Only the lines below from the one containing "Task: Check the box beside Товар 1" to the one containing "The image size is (1000, 715)." should be repeated, both included and unchanged.

Collected data
■ ■ ■ ■ ■
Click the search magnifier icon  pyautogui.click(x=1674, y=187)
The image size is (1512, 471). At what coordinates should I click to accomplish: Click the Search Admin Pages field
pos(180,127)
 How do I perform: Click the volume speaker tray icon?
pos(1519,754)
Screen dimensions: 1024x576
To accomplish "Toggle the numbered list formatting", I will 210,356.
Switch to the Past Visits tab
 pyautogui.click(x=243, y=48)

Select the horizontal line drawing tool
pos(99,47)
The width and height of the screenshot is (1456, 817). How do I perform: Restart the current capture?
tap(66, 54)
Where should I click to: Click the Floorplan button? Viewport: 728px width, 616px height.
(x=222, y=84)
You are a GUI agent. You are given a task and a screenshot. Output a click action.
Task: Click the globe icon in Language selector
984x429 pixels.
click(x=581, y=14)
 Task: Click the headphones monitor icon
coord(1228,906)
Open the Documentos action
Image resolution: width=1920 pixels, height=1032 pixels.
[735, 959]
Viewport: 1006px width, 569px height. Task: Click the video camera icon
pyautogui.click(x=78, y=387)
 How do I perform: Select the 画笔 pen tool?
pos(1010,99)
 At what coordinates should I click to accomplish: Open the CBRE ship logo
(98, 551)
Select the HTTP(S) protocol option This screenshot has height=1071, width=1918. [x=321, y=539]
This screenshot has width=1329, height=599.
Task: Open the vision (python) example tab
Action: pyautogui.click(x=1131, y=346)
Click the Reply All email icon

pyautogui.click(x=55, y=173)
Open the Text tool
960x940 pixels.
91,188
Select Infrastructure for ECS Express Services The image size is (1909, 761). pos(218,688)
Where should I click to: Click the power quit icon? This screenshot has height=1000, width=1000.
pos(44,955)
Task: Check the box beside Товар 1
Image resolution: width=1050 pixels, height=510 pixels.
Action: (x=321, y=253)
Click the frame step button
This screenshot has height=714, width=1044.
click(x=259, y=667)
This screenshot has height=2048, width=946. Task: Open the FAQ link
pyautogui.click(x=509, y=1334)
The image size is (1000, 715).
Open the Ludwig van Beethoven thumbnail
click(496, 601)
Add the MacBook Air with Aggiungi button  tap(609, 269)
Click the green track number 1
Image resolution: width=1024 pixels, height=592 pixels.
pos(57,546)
■ ■ ■ ■ ■
EXPECTED ANSWER:
Task: Check the box beside Товар 1
Image resolution: width=1050 pixels, height=510 pixels.
Action: (x=321, y=253)
Click the frame step button
This screenshot has height=714, width=1044.
click(x=259, y=667)
This screenshot has height=2048, width=946. Task: Open the FAQ link
pyautogui.click(x=509, y=1334)
The image size is (1000, 715).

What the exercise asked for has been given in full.